Yesterday, starting with a nice parable produced by Frederick Bastiat, I talked a bit about capital and interest and why those who own capital–the means of production (not money; money is just something that can be traded for capital).–are entirely deserving of being compensated for making that capital available to others to use and that the compensation is based on what capital is made available not how much a particular person has. A particular amount of capital rates so much compensation, whether that capital is owned by one person or split up between two, ten, or ten thousand. You can’t charge too much for the use of that capital (Whether it’s a plane, or a rolling mill, or a semiconductor fabrication facility) or people will produce their own rather than use yours and pay the compensation you demand.
Or that will be the case if there aren’t barriers to entry.
Let’s go back to James and his plane. James wants to charge more for his plane but he finds when he does so his customers, instead of paying his higher charges, say “no” and take the time to make their own planes. The revenue they lose for taking the time to make their own plane is less than James is charging. James either has to lower his prices or watch his customers go away.
Enter government to provide a third option.
James goes to the local Baron shows him his plane, explains how using that plane folk can make fine, splinter-free thrones for the Baron to sit upon and fine tables for his feast halls. But other people are making planes too. And, well, who knows what quality they are. Really, they should not be able to do that. And if those inferior planes were prohibited and only James were allowed to make planes, why James would be able to contributed, say 10% of the charge from renting out planes to the Baron’s feast fund.
The Baron’s stricture that only James shall be allowed to make and provide planes in the Barony is what we call a Barrier to Entry.
Barriers to Entry are anything that gets in the way of competition.
And you don’t need a complete ban to have a barrier to entry. If, for instance, James simply suggested that anyone making planes should complete a year long “plane building course” then anyone coming in would have to charge for their planes based on the cost to them of that year spent just completing the course. And James, already comfortably in the field, can charge that higher price confident that no one is going to undersell him.
Some barriers to entry are natural. If a particular field requires unusual skill or talent few people will be successful in it. The ability to hit a major league fastball is a pretty strong barrier to entry to playing major league baseball (and/or throw or field that major league fastball). This means players can charge pretty high salaries without fear of thousands of others who can do the same thing for less money.
Same principle if something requires a rare or difficult to access resource. Lack of that resource, or lack of access to it, is a barrier to entry.
This is how monopolies happen. There are only two ways you can have a monopoly. The first is that someone is so good at providing a good or service that they give better value than any potential competitors. The second is where barriers to entry are imposed artificially. And this second category is almost entirely the result of government regulation. It takes force to impose such a barrier. And the only organization that can lawfully (pretty much by definition) use force is government.
Government regulation serves as a barrier to entry and always either increases the cost of goods and services or creates a shortage.
Now let’s look at that first category of monopoly–where someone is so good that they can undersell all competitors and so the competitors go out of business.
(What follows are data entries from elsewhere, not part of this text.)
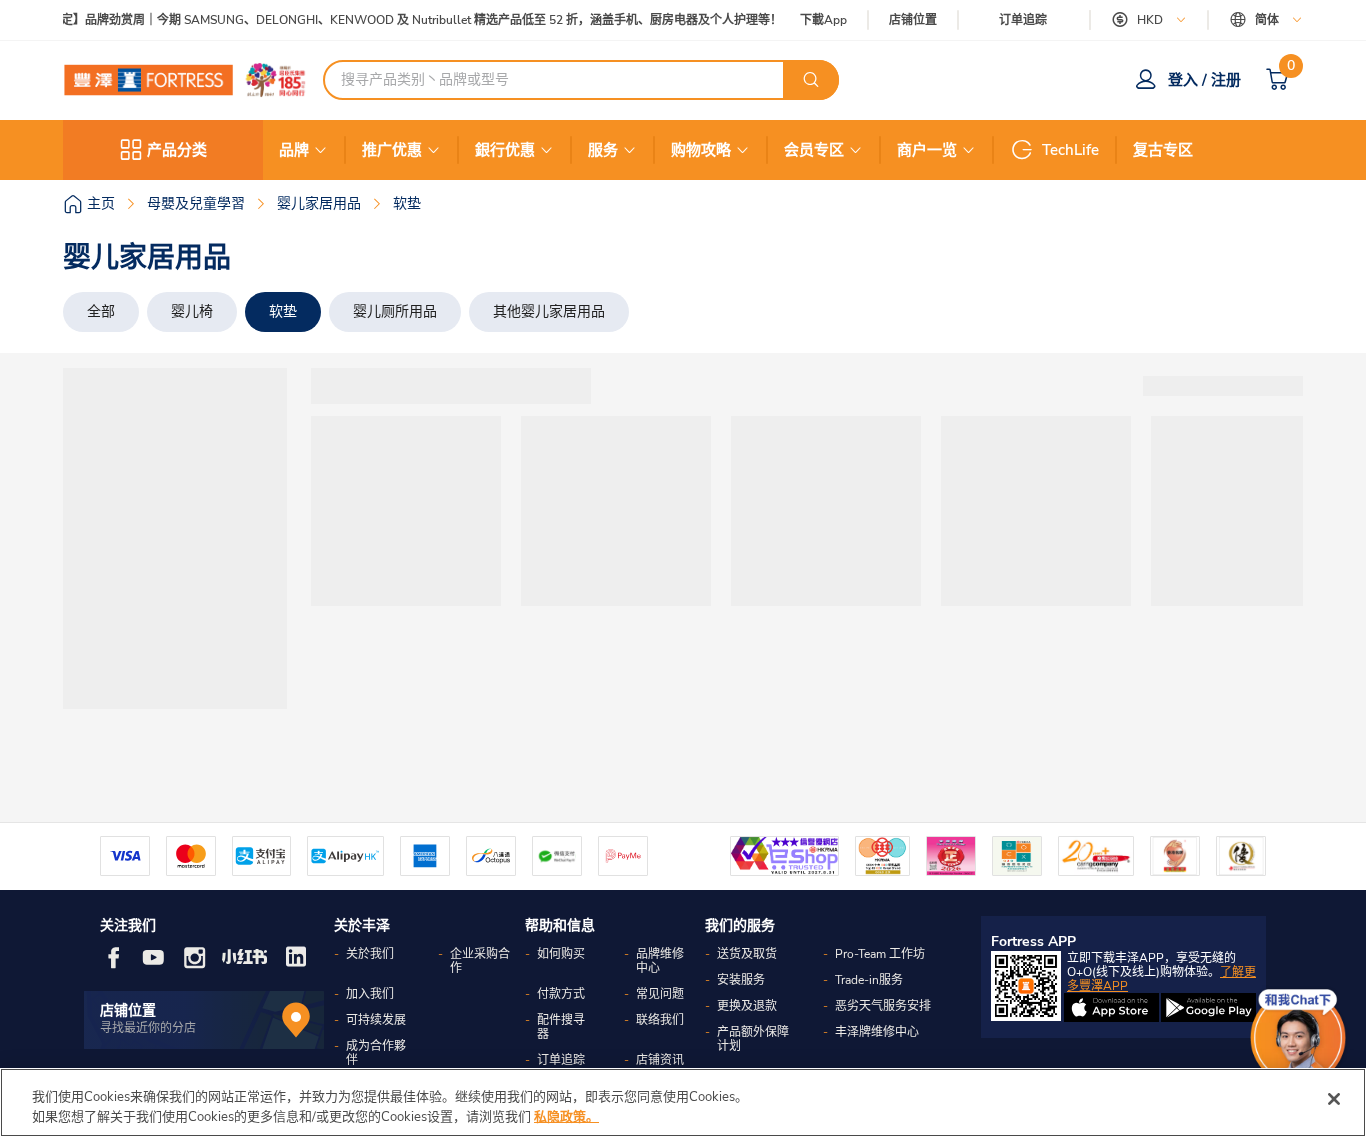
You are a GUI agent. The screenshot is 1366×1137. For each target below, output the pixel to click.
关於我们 (370, 954)
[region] (683, 1102)
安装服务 (741, 980)
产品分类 (177, 150)
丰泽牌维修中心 (877, 1032)
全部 (101, 311)
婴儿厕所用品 (395, 311)
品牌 (294, 150)
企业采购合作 (480, 961)
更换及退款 (747, 1006)
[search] (811, 80)
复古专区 (1163, 150)
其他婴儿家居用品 (549, 311)
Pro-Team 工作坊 (880, 954)
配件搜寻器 (561, 1027)
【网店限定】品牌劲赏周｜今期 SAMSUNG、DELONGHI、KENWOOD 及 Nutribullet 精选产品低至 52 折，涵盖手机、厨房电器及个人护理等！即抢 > (407, 20)
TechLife (1070, 150)
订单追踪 (1023, 20)
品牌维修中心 (660, 961)
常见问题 (660, 994)
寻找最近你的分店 (148, 1028)
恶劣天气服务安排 (883, 1006)
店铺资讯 (660, 1060)
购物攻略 (701, 150)
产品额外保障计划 (753, 1039)
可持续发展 (376, 1020)
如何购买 (561, 954)
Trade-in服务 (869, 980)
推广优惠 (392, 150)
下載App (823, 20)
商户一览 (927, 150)
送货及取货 (747, 954)
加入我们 (370, 994)
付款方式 (561, 994)
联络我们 (660, 1020)
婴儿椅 (192, 311)
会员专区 (814, 150)
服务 (603, 150)
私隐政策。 (566, 1116)
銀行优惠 (505, 150)
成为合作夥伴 (376, 1053)
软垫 (283, 311)
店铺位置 (913, 20)
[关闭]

When that happens, people wring their hands and worry that once the competition is gone, the monopoly can then raise its prices without limit. However, in the absence of barriers to entry the moment they do that competitors can once again arise. They cannot raise their prices higher than that required to make competitors profitable.
So the question should not be “is there a monopoly” but rather “is the monopoly caused by artificially imposed barriers to entry.
From a strictly economic point of view, you want the fewest barriers to entry as possible. Ideally only natural ones and even those we would do well to mitigate.
Now, there are situations where its advisable, for reasons other than economic to distort things from the ideal “minimum barriers to entry–let everything sink or swim on its own” approach. But that’s a topic for another day.